The main operating cost of the distillation column consists of utilities for the reboiler and the condenser. The reboiler may be supplied with 100 psi steam and the condenser may be supplied with cooling water, according to embodiments of the present invention.
Pumps in the system may operate to raise the pressure in the feed streams from one atmosphere to a pressure of two atmospheres, according to embodiments of the present invention. The pumps are designated as P-101, P-201, P-301, P-401 and P-501. The pumps may be constructed of 316 SS. The sizes of the individual pumps are described in
Heat exchangers H-101, H-201, H-301, and H-501 heat feed streams from their initial temperature to the production temperature of 100° C., according to embodiments of the present invention. H-401 may be used to heat the aqueous solution from the decanters to 125° C. to prepare it for the flash drum, according to embodiments of the present invention. Heat exchangers may be made of 316 SS due to the acidity in the solution. The surface area in the heat exchanger and overall heat transfer coefficients may be calculated using a facility design software program, for example ASPEN, according to embodiments of the present invention. Heat exchangers are not duplicated according to embodiments of the present invention, and due to the fact that three parallel streams exist, if H-101, H-201, or H-301 need maintenance only one of the three branches needs to stop production.

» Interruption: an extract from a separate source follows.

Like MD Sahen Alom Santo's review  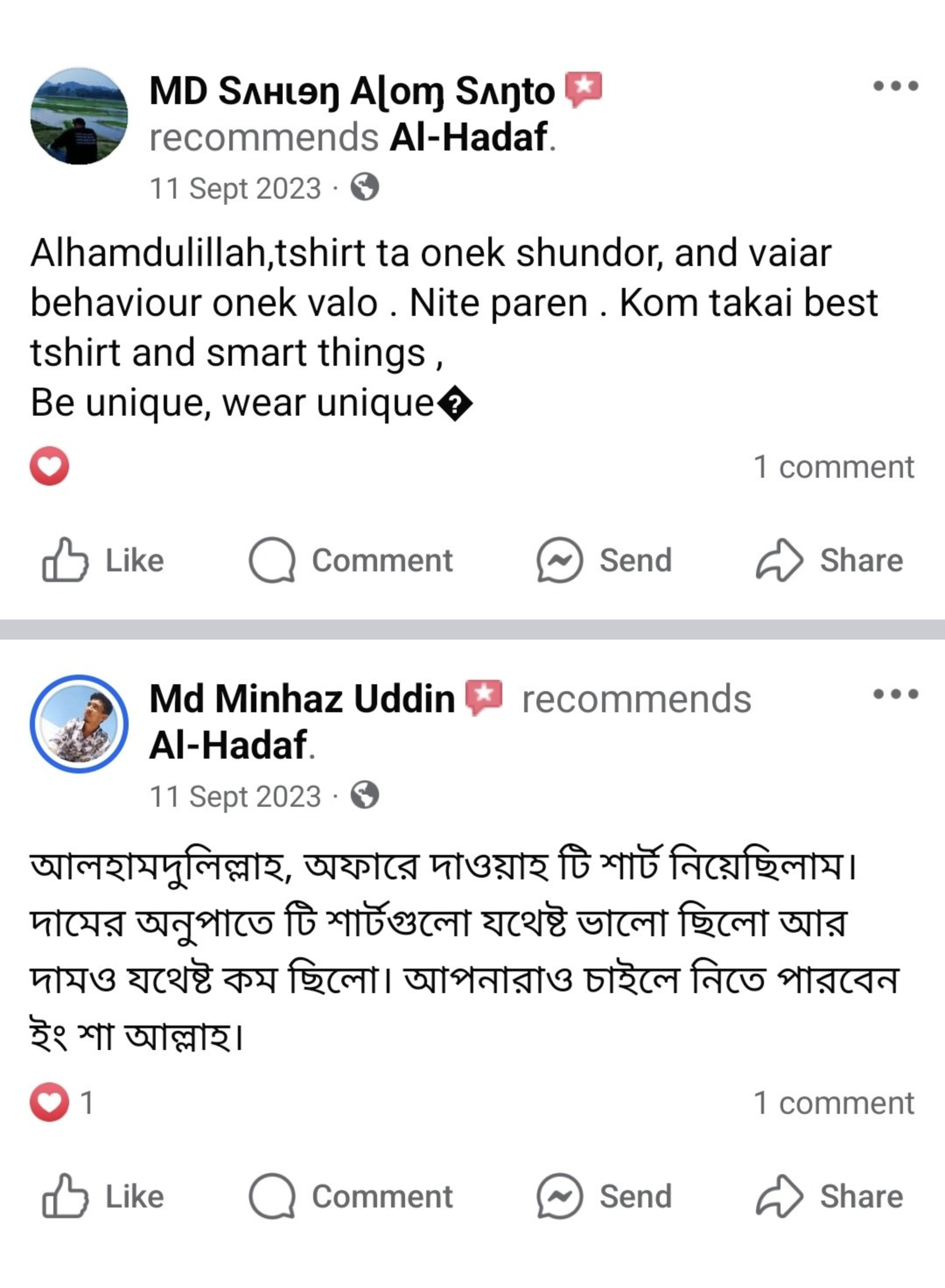click(x=103, y=560)
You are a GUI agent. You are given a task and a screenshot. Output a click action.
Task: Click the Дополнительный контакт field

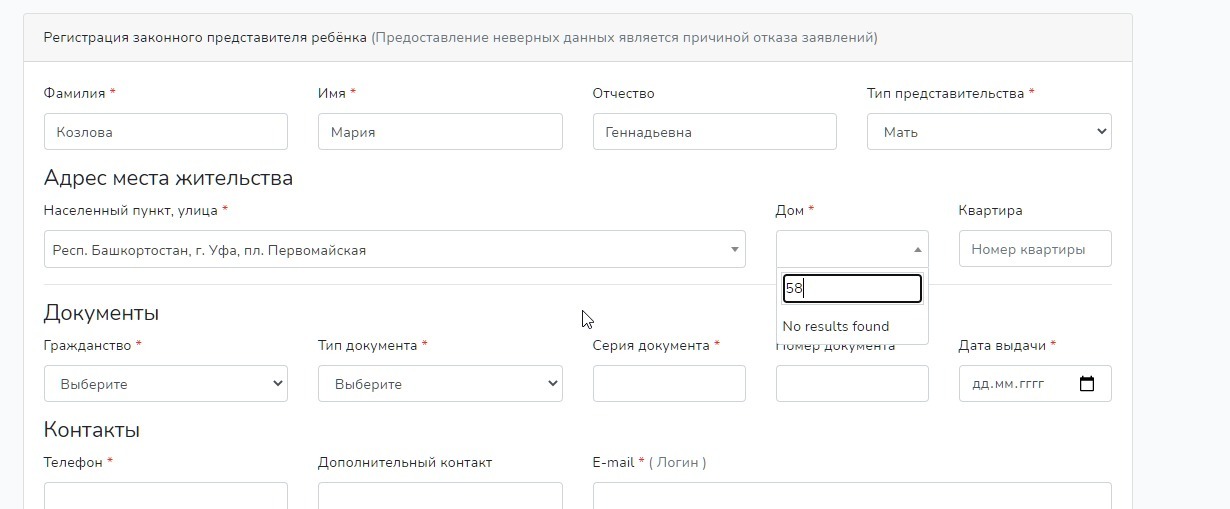tap(440, 496)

Various modifications and additions can be made to the exemplary embodiments discussed without departing from the scope of the present invention. For example, while the embodiments described above refer to particular features, the scope of this invention also includes embodiments having different combinations of features and embodiments that do not include all of the described features. Accordingly, the scope of the present invention is intended to embrace all such alternatives, modifications, and variations as fall within the scope of the claims, together with all equivalents thereof.